Input rows:
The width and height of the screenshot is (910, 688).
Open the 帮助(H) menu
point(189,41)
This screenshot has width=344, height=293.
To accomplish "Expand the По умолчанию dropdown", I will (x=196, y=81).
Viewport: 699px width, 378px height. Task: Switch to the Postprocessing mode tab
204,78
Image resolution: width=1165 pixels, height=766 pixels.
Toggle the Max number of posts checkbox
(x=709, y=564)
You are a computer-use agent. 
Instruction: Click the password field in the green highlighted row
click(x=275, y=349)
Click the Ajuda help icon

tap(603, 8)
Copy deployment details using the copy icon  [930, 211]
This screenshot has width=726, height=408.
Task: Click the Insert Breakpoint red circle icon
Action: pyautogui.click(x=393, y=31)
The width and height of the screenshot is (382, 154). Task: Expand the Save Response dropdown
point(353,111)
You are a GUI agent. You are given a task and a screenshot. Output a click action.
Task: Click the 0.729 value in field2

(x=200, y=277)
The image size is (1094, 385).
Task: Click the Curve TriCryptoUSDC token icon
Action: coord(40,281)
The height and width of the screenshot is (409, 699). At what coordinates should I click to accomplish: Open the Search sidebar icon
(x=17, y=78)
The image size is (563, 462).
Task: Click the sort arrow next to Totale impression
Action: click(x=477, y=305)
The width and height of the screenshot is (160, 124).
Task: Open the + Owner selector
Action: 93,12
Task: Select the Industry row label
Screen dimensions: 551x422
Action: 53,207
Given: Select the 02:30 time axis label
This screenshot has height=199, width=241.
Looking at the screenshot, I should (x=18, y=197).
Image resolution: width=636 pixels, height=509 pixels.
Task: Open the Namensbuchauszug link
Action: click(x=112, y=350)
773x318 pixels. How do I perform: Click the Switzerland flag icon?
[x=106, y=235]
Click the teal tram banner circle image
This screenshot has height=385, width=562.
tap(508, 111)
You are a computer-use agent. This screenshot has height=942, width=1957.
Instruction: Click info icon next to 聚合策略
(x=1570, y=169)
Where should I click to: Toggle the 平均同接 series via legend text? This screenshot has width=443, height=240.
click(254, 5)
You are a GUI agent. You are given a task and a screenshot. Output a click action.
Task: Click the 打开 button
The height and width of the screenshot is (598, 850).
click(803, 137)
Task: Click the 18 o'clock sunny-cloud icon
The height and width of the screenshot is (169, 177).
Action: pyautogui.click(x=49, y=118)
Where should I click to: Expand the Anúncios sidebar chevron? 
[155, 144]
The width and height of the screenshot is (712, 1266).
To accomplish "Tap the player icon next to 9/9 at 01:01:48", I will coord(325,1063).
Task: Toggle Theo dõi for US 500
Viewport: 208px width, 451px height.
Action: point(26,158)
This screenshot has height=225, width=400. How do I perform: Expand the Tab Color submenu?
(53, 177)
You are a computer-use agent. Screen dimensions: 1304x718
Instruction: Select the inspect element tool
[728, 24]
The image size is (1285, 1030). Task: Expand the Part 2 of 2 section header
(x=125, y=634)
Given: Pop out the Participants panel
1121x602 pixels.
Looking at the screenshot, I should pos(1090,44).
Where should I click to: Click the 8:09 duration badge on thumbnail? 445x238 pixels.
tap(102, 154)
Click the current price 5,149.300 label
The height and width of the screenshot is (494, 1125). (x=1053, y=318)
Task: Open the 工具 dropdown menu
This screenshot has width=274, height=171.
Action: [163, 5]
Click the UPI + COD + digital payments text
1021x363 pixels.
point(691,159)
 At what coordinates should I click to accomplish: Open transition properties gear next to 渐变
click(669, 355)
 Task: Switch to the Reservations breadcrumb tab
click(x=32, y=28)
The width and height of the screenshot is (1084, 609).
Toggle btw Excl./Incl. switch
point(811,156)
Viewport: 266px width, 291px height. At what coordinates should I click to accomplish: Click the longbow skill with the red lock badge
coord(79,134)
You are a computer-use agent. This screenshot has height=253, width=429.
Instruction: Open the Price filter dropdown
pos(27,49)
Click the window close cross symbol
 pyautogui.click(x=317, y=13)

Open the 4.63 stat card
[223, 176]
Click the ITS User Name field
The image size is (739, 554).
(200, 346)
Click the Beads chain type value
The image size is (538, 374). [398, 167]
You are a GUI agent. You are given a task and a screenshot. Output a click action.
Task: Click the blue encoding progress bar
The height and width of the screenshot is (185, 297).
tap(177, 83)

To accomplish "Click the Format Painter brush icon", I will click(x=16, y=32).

Exercise aim: Put every line of the rows above into a Markdown table with the columns No and Line, numbering the lines in order and leaving out the blank ones.

Solved problem:
| No | Line |
|---|---|
| 1 | The width and height of the screenshot is (910, 688). |
| 2 | Open the 帮助(H) menu |
| 3 | point(189,41) |
| 4 | This screenshot has width=344, height=293. |
| 5 | To accomplish "Expand the По умолчанию dropdown", I will (x=196, y=81). |
| 6 | Viewport: 699px width, 378px height. Task: Switch to the Postprocessing mode tab |
| 7 | 204,78 |
| 8 | Image resolution: width=1165 pixels, height=766 pixels. |
| 9 | Toggle the Max number of posts checkbox |
| 10 | (x=709, y=564) |
| 11 | You are a computer-use agent.  |
| 12 | Instruction: Click the password field in the green highlighted row |
| 13 | click(x=275, y=349) |
| 14 | Click the Ajuda help icon |
| 15 | tap(603, 8) |
| 16 | Copy deployment details using the copy icon  [930, 211] |
| 17 | This screenshot has width=726, height=408. |
| 18 | Task: Click the Insert Breakpoint red circle icon |
| 19 | Action: pyautogui.click(x=393, y=31) |
| 20 | The width and height of the screenshot is (382, 154). Task: Expand the Save Response dropdown |
| 21 | point(353,111) |
| 22 | You are a GUI agent. You are given a task and a screenshot. Output a click action. |
| 23 | Task: Click the 0.729 value in field2 |
| 24 | (x=200, y=277) |
| 25 | The image size is (1094, 385). |
| 26 | Task: Click the Curve TriCryptoUSDC token icon |
| 27 | Action: coord(40,281) |
| 28 | The height and width of the screenshot is (409, 699). At what coordinates should I click to accomplish: Open the Search sidebar icon |
| 29 | (x=17, y=78) |
| 30 | The image size is (563, 462). |
| 31 | Task: Click the sort arrow next to Totale impression |
| 32 | Action: click(x=477, y=305) |
| 33 | The width and height of the screenshot is (160, 124). |
| 34 | Task: Open the + Owner selector |
| 35 | Action: 93,12 |
| 36 | Task: Select the Industry row label |
| 37 | Screen dimensions: 551x422 |
| 38 | Action: 53,207 |
| 39 | Given: Select the 02:30 time axis label |
| 40 | This screenshot has height=199, width=241. |
| 41 | Looking at the screenshot, I should (x=18, y=197). |
| 42 | Image resolution: width=636 pixels, height=509 pixels. |
| 43 | Task: Open the Namensbuchauszug link |
| 44 | Action: click(x=112, y=350) |
| 45 | 773x318 pixels. How do I perform: Click the Switzerland flag icon? |
| 46 | [x=106, y=235] |
| 47 | Click the teal tram banner circle image |
| 48 | This screenshot has height=385, width=562. |
| 49 | tap(508, 111) |
| 50 | You are a computer-use agent. This screenshot has height=942, width=1957. |
| 51 | Instruction: Click info icon next to 聚合策略 |
| 52 | (x=1570, y=169) |
| 53 | Where should I click to: Toggle the 平均同接 series via legend text? This screenshot has width=443, height=240. |
| 54 | click(254, 5) |
| 55 | You are a GUI agent. You are given a task and a screenshot. Output a click action. |
| 56 | Task: Click the 打开 button |
| 57 | The height and width of the screenshot is (598, 850). |
| 58 | click(803, 137) |
| 59 | Task: Click the 18 o'clock sunny-cloud icon |
| 60 | The height and width of the screenshot is (169, 177). |
| 61 | Action: pyautogui.click(x=49, y=118) |
| 62 | Where should I click to: Expand the Anúncios sidebar chevron?  |
| 63 | [155, 144] |
| 64 | The width and height of the screenshot is (712, 1266). |
| 65 | To accomplish "Tap the player icon next to 9/9 at 01:01:48", I will coord(325,1063). |
| 66 | Task: Toggle Theo dõi for US 500 |
| 67 | Viewport: 208px width, 451px height. |
| 68 | Action: point(26,158) |
| 69 | This screenshot has height=225, width=400. How do I perform: Expand the Tab Color submenu? |
| 70 | (53, 177) |
| 71 | You are a computer-use agent. Screen dimensions: 1304x718 |
| 72 | Instruction: Select the inspect element tool |
| 73 | [728, 24] |
| 74 | The image size is (1285, 1030). Task: Expand the Part 2 of 2 section header |
| 75 | (x=125, y=634) |
| 76 | Given: Pop out the Participants panel |
| 77 | 1121x602 pixels. |
| 78 | Looking at the screenshot, I should pos(1090,44). |
| 79 | Where should I click to: Click the 8:09 duration badge on thumbnail? 445x238 pixels. |
| 80 | tap(102, 154) |
| 81 | Click the current price 5,149.300 label |
| 82 | The height and width of the screenshot is (494, 1125). (x=1053, y=318) |
| 83 | Task: Open the 工具 dropdown menu |
| 84 | This screenshot has width=274, height=171. |
| 85 | Action: [163, 5] |
| 86 | Click the UPI + COD + digital payments text |
| 87 | 1021x363 pixels. |
| 88 | point(691,159) |
| 89 |  At what coordinates should I click to accomplish: Open transition properties gear next to 渐变 |
| 90 | click(669, 355) |
| 91 |  Task: Switch to the Reservations breadcrumb tab |
| 92 | click(x=32, y=28) |
| 93 | The width and height of the screenshot is (1084, 609). |
| 94 | Toggle btw Excl./Incl. switch |
| 95 | point(811,156) |
| 96 | Viewport: 266px width, 291px height. At what coordinates should I click to accomplish: Click the longbow skill with the red lock badge |
| 97 | coord(79,134) |
| 98 | You are a computer-use agent. This screenshot has height=253, width=429. |
| 99 | Instruction: Open the Price filter dropdown |
| 100 | pos(27,49) |
| 101 | Click the window close cross symbol |
| 102 |  pyautogui.click(x=317, y=13) |
| 103 | Open the 4.63 stat card |
| 104 | [223, 176] |
| 105 | Click the ITS User Name field |
| 106 | The image size is (739, 554). |
| 107 | (200, 346) |
| 108 | Click the Beads chain type value |
| 109 | The image size is (538, 374). [398, 167] |
| 110 | You are a GUI agent. You are given a task and a screenshot. Output a click action. |
| 111 | Task: Click the blue encoding progress bar |
| 112 | The height and width of the screenshot is (185, 297). |
| 113 | tap(177, 83) |
| 114 | To accomplish "Click the Format Painter brush icon", I will click(x=16, y=32). |